**What you need to do:** Below are some records. Return exactly the lines from the one containing "Viewport: 1200px width, 626px" through the one containing "Open the post's", both included, and only those.

Dataset items
::::::

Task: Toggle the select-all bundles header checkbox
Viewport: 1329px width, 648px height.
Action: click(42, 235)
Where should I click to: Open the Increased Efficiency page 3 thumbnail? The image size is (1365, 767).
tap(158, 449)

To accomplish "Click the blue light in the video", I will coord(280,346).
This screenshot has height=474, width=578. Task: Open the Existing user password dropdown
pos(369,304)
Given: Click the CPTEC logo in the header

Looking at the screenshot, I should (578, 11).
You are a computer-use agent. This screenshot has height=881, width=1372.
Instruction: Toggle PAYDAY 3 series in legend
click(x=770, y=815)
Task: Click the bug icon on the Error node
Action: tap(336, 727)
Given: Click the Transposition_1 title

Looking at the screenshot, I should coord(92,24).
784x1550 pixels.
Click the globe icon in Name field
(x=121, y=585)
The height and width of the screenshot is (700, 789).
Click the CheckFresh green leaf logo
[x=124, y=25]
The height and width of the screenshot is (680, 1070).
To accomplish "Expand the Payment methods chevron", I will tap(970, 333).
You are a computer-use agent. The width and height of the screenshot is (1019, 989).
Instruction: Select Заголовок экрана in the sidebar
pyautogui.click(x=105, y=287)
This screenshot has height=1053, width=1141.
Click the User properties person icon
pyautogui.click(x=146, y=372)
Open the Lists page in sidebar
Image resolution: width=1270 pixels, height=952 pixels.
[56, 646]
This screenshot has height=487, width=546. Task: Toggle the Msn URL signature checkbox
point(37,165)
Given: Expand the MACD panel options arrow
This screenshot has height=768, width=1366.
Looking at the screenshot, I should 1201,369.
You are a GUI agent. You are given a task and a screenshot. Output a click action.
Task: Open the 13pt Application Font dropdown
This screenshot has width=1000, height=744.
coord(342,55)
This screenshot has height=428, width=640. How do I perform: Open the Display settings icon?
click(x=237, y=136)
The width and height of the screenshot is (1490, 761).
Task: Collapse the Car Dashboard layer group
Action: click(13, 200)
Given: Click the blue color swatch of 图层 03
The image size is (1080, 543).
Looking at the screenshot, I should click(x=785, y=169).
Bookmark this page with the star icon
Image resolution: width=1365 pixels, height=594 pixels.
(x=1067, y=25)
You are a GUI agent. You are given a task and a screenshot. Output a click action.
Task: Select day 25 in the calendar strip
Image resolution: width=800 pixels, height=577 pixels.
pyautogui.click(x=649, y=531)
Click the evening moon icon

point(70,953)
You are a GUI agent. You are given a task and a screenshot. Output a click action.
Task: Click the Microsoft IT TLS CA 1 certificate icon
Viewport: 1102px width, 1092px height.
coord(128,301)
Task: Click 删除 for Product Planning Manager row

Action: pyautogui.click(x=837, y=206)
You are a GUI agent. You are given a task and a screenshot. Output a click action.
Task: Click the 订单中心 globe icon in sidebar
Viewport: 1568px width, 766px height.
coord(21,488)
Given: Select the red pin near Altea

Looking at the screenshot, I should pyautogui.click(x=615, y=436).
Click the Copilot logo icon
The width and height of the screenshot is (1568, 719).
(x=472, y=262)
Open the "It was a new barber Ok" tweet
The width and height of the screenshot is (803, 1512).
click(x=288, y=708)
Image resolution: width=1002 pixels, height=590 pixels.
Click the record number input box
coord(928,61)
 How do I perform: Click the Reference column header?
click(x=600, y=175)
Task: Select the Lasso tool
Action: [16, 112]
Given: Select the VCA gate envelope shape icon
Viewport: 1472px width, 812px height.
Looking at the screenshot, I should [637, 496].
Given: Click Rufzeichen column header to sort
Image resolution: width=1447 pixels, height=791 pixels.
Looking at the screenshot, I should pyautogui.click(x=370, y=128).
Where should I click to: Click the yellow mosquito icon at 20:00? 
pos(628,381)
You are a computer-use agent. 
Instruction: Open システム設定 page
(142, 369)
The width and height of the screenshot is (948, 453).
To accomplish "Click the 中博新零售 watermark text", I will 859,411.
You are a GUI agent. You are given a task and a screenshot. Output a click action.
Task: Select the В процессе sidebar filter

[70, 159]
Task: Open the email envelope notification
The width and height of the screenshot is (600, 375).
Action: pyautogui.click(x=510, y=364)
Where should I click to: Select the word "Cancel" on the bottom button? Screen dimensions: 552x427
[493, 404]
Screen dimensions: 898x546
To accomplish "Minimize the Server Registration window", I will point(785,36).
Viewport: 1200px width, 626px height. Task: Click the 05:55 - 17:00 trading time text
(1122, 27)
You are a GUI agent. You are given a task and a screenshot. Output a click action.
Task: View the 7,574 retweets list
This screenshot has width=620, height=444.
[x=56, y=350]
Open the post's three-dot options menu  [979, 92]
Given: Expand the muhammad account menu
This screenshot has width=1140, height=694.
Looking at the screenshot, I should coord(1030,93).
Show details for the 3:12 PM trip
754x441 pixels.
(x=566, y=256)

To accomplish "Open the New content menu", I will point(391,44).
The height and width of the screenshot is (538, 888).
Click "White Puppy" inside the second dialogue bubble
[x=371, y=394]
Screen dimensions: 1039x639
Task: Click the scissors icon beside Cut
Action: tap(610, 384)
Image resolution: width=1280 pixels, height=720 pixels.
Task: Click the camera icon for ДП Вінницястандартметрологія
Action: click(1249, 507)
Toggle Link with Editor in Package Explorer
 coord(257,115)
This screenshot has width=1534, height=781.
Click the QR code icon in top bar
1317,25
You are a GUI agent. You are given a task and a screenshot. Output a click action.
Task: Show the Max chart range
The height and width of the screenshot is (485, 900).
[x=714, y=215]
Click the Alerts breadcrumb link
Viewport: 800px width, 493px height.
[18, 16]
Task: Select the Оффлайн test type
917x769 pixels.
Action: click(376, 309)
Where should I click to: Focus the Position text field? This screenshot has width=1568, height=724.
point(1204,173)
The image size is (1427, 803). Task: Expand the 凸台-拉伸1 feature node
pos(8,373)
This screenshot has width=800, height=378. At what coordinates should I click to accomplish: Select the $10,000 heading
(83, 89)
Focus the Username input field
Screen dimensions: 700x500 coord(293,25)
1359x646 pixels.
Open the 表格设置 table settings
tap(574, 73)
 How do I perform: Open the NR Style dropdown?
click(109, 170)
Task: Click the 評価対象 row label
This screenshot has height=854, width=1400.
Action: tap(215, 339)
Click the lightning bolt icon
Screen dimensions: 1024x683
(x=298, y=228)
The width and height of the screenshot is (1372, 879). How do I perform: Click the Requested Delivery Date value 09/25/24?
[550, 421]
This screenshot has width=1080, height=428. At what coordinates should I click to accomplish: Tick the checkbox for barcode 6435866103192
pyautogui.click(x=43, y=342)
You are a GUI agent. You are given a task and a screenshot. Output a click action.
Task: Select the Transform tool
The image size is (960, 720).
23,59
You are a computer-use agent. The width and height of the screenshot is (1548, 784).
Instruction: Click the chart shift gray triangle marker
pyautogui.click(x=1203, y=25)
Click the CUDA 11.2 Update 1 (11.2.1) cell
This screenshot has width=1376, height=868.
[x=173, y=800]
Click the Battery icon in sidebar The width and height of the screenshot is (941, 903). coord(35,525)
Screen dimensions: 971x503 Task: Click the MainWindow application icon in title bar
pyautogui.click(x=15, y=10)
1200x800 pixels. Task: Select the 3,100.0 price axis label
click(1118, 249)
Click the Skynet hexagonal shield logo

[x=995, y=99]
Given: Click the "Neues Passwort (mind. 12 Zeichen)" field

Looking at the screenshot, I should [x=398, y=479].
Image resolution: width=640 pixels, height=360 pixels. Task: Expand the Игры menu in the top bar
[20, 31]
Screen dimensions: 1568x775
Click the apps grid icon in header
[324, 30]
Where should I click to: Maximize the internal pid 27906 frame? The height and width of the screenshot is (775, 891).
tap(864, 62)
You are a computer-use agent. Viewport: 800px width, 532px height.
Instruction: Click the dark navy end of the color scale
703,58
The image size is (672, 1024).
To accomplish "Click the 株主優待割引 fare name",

::::::

**Written reply:**
Viewport: 1200px width, 626px height. Task: Click the 05:55 - 17:00 trading time text
(1122, 27)
You are a GUI agent. You are given a task and a screenshot. Output a click action.
Task: View the 7,574 retweets list
This screenshot has width=620, height=444.
[x=56, y=350]
Open the post's three-dot options menu  [979, 92]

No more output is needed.